Seaplanes (whether they are the classic ones with large floats, or whether they are amphibian aircraft) will be able to serve transport from the mainland to the islands and Paros, thus satisfying the constant demand of the inhabitants for ease and speed of access, whether for health or educational needs or to attend family reunions or cultural events. The fact that there is already an air connection from Paros to Athens or Thessaloniki is not an obstacle, as the existence of the alternative to the seaplane would introduce an element of competition, breaking the existing air monopoly. The seaplanes could even serve more directly areas where many islanders traditionally live, such as Piraeus (or Rafina), without the need to take an additional means of transport (bus) to reach them, as now from Spata. In addition, seaplanes could serve as the link between the islands between them, in addition to ferries and other smaller boats which are not sufficient to meet all the tourist demand of the Aegean archipelago and the Cyclades in particular (and that for some of these boats one can express some doubts as for the safety). Thus, with proper planning, Paros would emerge more easily as a hub for visiting other Aegean islands (island hopping). The infrastructure needed for this is at first glance quite basic, as the formation of a jetty to land in a safe bay on the island is enough, which should be identified after a relevant study of the alternatives, so as not to destroy any of the beautiful beaches on the island.
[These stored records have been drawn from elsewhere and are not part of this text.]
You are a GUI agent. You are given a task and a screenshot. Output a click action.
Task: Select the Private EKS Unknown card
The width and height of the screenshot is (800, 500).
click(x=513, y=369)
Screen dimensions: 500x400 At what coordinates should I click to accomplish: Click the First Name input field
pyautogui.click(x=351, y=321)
In addition, seaplanes, due to their size, cannot carry a large number of tourists, like charter flights, which threaten to weigh heavily on the island’s often insufficient infrastructure in high season and the necessary services that it provides (water supply, garbage collection, wastewater treatment), road transport by public or private means, car parks) or, even worse, they promote the creation of large hotels for “all inclusive” tourists. Due to the size of seaplanes, the burden on the environment, both in terms of air pollution and noise pollution, is minimal, compared to the emissions emitted by jets and the noise occurred during their landing / take-off. With a coherent programming of their routes, they would not be interrupted during the winter, because their relatively small size implies in principle greater flexibility at a lower cost than a large aircraft. The seaplanes would even cancel out the geographical fragmentation of the archipelago, allowing communication between the islands, which in winter is very limited due to the lack of air transport and an adequate sea supply between the islands. Even private or medical visits between the islands would be easier, so that one does not have to arrive in Athens for medical reasons. Of course, it is enough that the models of the aircraft that will be selected (and which already exist) can cope with some small turbulences, which can appear even in a protected bay depending on the direction of the air, and of course can be properly maintained in Greece.
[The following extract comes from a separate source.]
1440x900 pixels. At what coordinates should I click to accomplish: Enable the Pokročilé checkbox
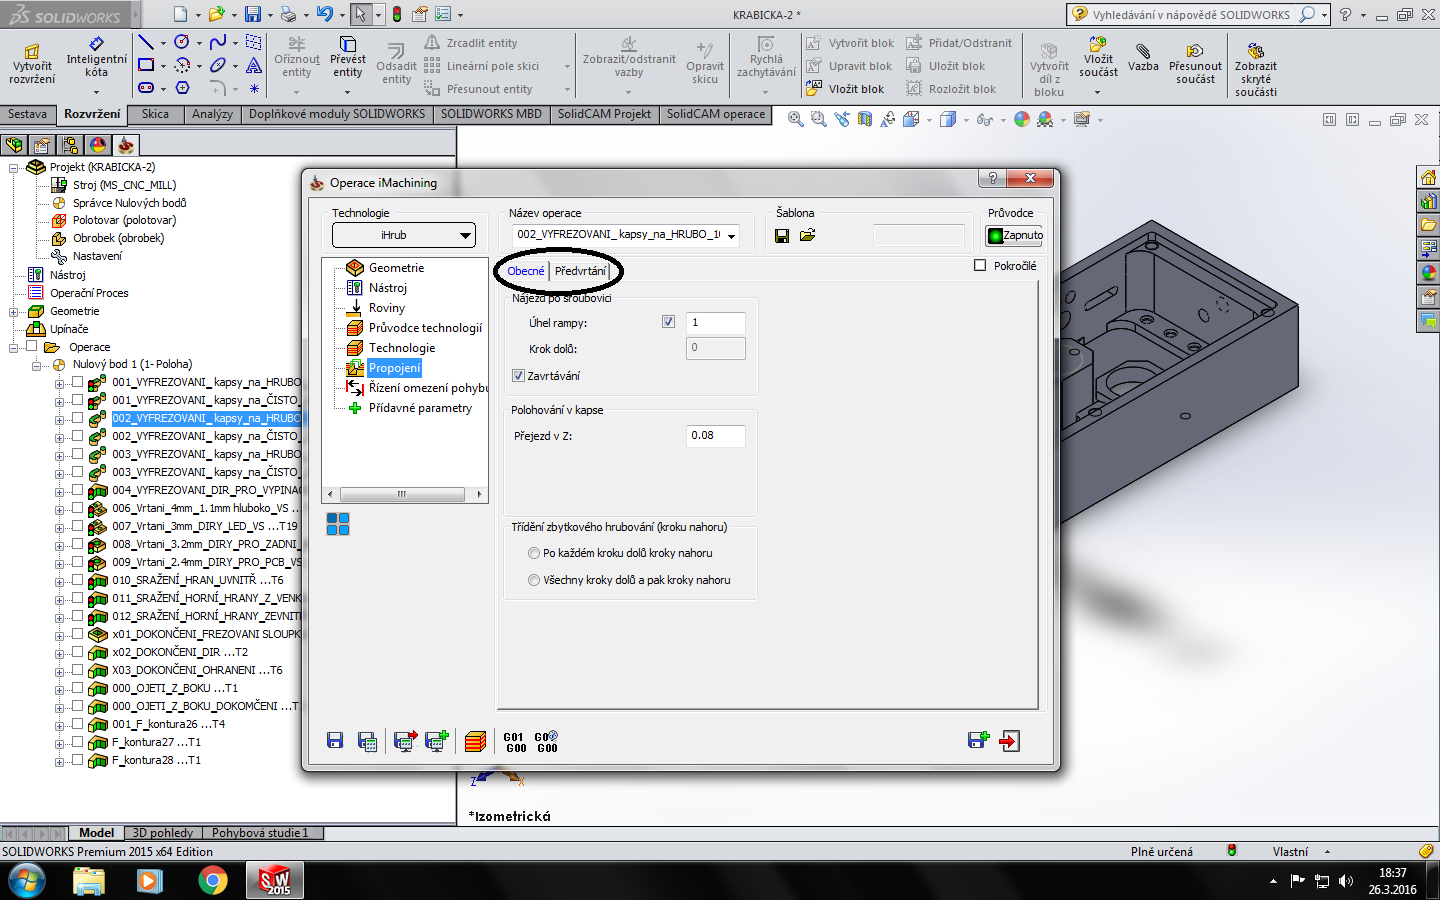click(980, 266)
However, it is undeniable that finding a landing site avoids the construction (and maintenance) of airport runways and other buildings or parking lots that clearly add to the already crowded environment of a small or medium-sized island. In conclusion, the connection with seaplanes, which is successfully applied not only in the lakes of Canada, but also in the Caribbean islands or in the archipelagos of the Pacific, is perhaps the best solution for the restoration of territorial cohesion of the Greek archipelago both inter-inlands and with the mainland, as it will serve its inhabitants and visitors all year round without overloading the environment and with minimal infrastructure costs.
It is therefore worth considering this alternative with an open mind.